● What is expected
Copy every line in the records below that contains the word "three".

(Saved data entries)

....

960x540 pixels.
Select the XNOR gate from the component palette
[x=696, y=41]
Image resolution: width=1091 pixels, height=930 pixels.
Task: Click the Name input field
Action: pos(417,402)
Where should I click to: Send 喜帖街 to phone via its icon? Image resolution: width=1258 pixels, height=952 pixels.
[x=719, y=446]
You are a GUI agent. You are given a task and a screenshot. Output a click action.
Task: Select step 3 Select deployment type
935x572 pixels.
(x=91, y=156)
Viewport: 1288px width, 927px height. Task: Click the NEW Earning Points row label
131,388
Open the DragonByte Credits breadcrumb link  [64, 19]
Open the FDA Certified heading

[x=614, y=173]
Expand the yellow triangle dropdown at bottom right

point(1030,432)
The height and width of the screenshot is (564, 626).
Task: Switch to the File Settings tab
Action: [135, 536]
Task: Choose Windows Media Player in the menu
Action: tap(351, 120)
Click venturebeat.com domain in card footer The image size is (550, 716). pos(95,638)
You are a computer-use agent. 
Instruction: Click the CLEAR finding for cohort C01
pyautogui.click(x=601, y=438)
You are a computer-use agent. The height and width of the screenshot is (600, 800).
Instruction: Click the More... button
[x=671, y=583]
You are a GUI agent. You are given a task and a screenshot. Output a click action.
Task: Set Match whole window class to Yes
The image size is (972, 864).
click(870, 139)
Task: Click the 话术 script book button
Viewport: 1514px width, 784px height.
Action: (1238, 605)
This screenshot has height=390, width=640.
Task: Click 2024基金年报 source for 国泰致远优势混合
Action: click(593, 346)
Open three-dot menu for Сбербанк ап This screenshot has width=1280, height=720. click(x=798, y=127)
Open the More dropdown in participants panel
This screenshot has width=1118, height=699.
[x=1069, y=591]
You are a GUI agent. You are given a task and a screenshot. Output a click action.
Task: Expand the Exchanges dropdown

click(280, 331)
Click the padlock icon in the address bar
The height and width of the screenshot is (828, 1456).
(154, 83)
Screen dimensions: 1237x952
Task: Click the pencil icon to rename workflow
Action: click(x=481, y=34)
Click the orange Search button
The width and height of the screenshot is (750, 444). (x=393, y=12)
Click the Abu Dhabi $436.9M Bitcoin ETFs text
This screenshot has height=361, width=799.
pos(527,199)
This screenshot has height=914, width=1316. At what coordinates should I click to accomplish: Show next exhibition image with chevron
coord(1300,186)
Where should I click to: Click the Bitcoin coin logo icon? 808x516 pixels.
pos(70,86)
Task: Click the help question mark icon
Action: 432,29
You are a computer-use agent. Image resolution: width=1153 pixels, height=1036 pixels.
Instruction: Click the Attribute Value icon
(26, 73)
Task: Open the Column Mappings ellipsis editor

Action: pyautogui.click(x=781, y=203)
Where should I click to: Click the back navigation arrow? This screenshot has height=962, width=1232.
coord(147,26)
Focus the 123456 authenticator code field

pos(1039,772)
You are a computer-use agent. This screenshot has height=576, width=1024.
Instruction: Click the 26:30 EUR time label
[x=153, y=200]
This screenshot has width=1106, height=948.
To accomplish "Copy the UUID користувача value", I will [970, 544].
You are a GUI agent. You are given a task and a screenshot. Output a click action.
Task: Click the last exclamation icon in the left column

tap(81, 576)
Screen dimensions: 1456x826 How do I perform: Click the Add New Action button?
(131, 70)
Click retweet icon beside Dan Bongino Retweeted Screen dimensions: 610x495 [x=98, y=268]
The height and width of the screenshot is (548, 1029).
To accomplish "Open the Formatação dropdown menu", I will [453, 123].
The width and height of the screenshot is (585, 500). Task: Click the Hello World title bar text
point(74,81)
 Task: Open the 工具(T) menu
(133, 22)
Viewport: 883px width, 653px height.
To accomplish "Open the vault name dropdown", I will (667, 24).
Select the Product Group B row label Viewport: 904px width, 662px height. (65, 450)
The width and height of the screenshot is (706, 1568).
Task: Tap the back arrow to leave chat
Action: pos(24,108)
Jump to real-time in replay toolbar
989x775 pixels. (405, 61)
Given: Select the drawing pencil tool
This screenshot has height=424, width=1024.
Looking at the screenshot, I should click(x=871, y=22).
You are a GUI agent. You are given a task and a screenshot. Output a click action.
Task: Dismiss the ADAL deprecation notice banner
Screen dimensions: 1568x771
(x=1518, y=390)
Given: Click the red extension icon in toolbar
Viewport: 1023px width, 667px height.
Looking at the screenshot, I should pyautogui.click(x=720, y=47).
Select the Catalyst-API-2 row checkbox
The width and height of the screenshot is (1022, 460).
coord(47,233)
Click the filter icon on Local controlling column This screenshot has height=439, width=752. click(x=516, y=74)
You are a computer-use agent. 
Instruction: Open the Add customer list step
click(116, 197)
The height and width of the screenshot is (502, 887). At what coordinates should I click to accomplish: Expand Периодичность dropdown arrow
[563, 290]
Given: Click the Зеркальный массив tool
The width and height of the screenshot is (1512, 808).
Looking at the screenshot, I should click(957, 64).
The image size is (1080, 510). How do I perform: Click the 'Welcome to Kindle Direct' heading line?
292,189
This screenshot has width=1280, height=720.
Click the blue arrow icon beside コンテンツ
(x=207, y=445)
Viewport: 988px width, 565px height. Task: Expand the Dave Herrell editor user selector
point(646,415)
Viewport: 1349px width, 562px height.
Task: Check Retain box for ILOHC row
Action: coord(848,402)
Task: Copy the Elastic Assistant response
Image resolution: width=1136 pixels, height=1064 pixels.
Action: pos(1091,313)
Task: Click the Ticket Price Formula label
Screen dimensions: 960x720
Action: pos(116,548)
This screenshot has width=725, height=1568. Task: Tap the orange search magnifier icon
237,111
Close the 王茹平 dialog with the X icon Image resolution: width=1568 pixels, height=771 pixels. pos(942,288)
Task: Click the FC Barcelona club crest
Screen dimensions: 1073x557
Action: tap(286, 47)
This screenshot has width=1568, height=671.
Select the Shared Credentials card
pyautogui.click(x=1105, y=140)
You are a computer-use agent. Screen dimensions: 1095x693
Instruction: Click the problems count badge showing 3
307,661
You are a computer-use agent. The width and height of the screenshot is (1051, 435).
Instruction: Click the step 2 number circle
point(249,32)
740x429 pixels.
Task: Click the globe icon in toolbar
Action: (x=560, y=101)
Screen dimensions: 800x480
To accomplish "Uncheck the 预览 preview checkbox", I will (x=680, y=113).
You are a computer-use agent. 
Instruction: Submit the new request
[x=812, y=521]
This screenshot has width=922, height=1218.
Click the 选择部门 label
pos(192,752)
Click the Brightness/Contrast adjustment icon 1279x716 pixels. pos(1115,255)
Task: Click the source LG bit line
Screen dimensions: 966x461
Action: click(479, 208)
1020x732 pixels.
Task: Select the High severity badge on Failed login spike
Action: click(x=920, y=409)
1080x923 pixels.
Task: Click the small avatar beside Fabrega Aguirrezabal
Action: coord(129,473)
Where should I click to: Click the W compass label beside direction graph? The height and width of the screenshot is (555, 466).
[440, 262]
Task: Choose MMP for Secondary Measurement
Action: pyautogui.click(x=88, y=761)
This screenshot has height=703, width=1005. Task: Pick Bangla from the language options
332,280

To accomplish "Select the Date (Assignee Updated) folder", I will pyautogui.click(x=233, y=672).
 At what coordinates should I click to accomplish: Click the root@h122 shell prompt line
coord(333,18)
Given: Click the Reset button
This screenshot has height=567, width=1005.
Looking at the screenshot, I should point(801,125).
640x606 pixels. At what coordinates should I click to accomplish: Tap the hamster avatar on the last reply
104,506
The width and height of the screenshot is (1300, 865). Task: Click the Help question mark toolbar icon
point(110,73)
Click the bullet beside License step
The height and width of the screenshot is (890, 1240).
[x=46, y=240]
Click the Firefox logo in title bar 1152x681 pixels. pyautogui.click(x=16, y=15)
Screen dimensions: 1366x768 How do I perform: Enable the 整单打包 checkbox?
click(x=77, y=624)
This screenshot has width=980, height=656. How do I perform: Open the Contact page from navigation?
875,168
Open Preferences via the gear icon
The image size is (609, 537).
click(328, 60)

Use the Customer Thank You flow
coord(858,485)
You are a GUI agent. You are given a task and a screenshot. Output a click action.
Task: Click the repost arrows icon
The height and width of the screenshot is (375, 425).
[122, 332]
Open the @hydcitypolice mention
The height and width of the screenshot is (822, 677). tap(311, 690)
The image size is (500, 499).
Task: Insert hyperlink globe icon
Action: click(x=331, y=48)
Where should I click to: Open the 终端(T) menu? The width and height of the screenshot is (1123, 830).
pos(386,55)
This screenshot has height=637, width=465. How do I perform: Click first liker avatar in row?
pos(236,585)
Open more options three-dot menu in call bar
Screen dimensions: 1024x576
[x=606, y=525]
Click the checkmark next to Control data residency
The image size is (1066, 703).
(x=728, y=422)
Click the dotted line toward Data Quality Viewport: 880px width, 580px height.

....

● Task response
Open three-dot menu for Сбербанк ап This screenshot has width=1280, height=720. click(x=798, y=127)
Open more options three-dot menu in call bar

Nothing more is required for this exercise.